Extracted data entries
----------
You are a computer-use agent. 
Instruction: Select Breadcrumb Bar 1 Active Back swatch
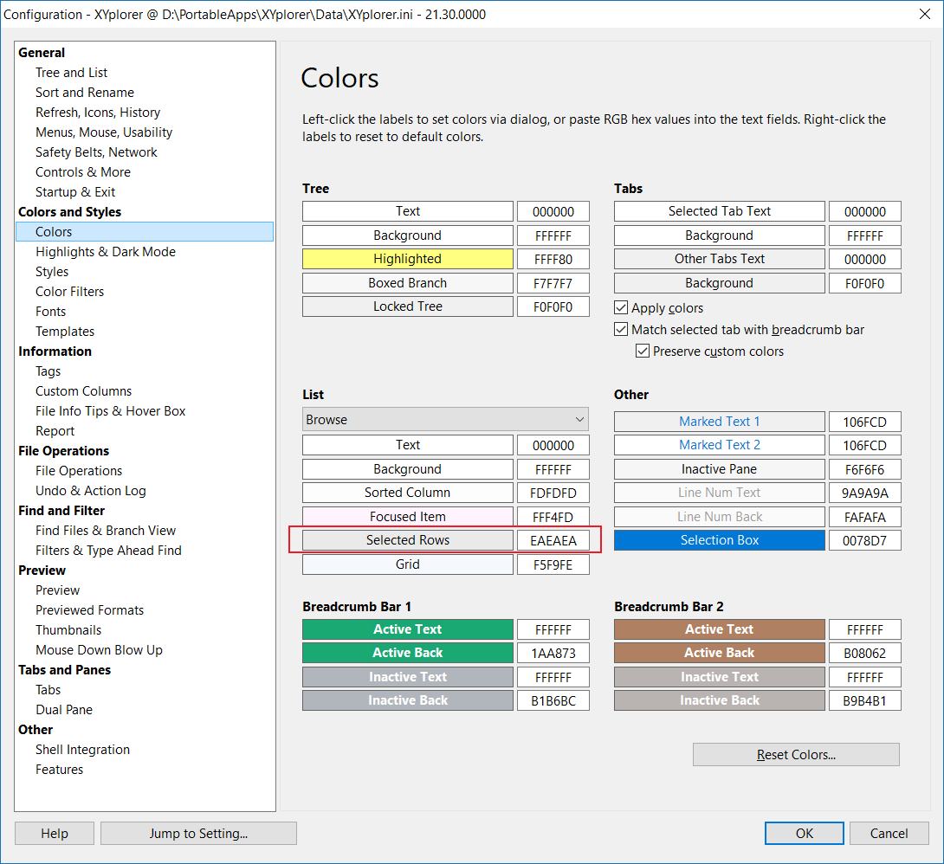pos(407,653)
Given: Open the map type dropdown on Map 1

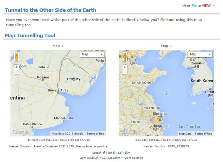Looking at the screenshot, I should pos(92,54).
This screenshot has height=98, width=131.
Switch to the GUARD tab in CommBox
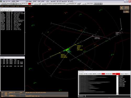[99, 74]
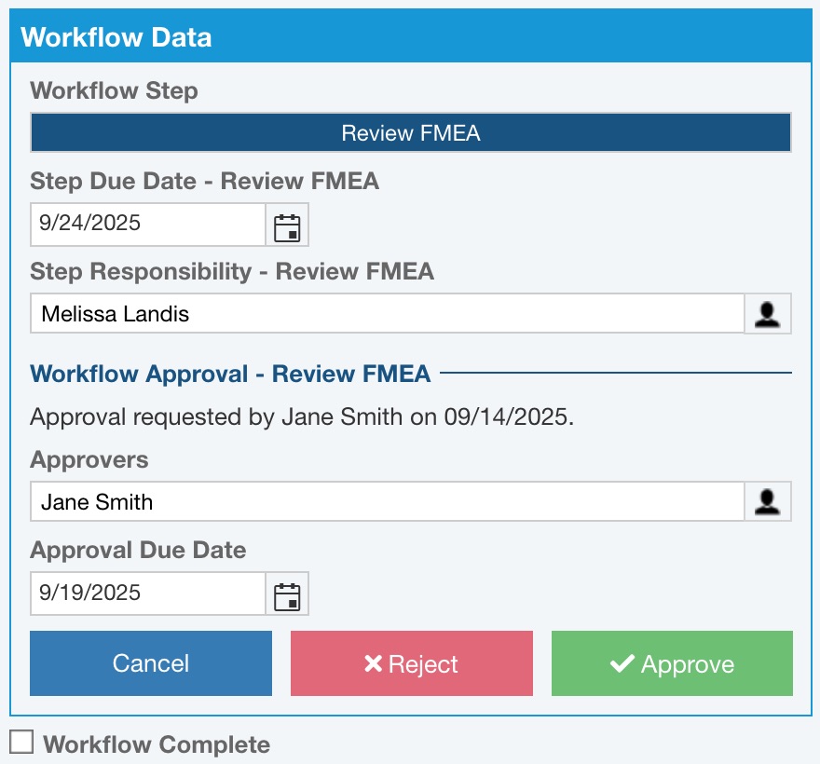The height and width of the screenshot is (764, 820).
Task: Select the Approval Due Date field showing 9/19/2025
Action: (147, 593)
----------
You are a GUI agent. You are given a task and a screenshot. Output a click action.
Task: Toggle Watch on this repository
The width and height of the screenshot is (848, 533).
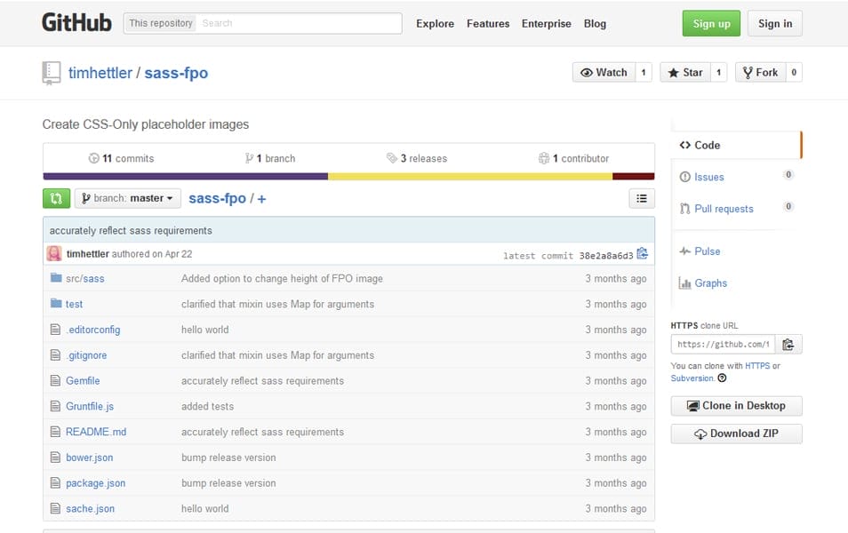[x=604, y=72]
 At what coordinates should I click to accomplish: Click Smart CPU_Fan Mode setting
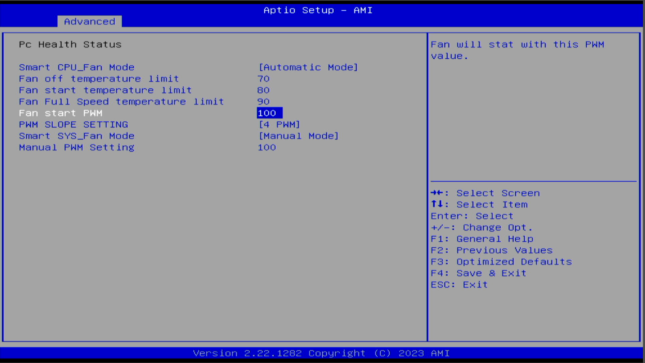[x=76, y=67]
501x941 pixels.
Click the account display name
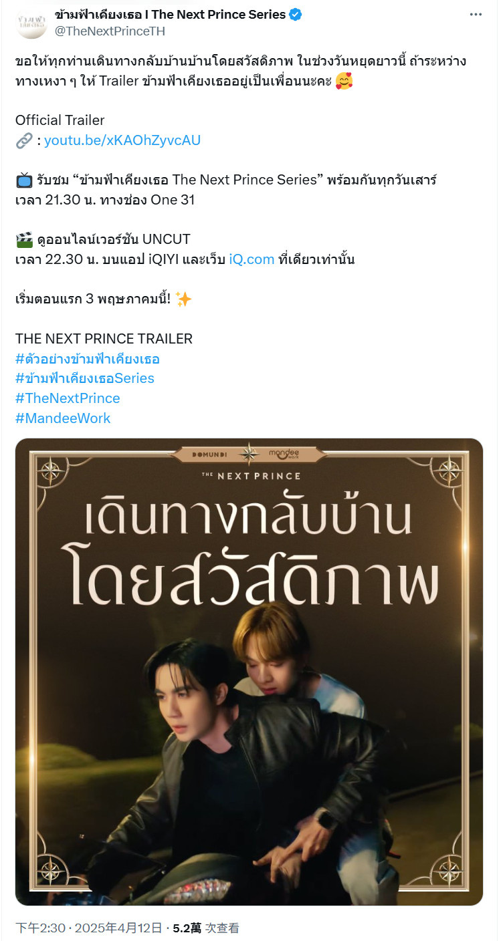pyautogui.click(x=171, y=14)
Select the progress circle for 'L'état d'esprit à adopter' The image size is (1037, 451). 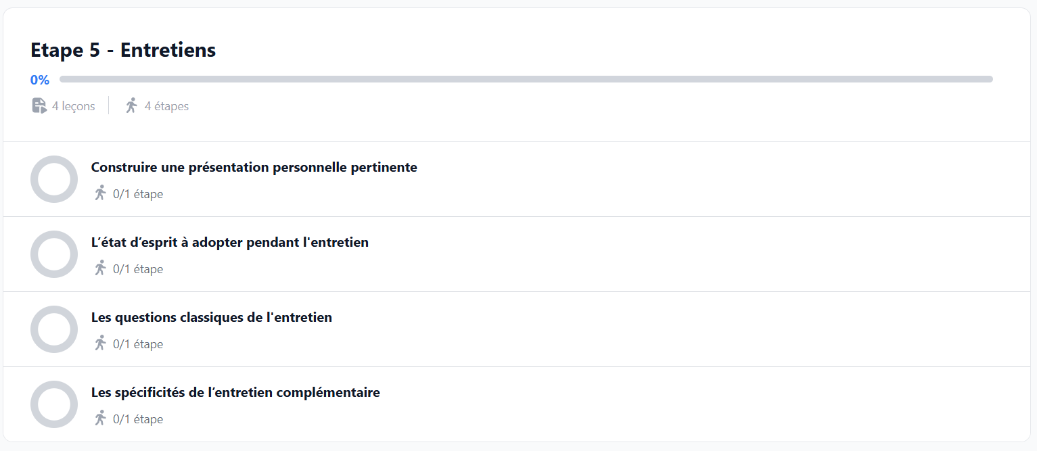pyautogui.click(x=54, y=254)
----------
Task
In the records, which lines mention the word "agent"? Copy those lines.

Exercise response
You are a computer-use agent. 
You are a GUI agent. You are given a task and a screenshot. Output a click action.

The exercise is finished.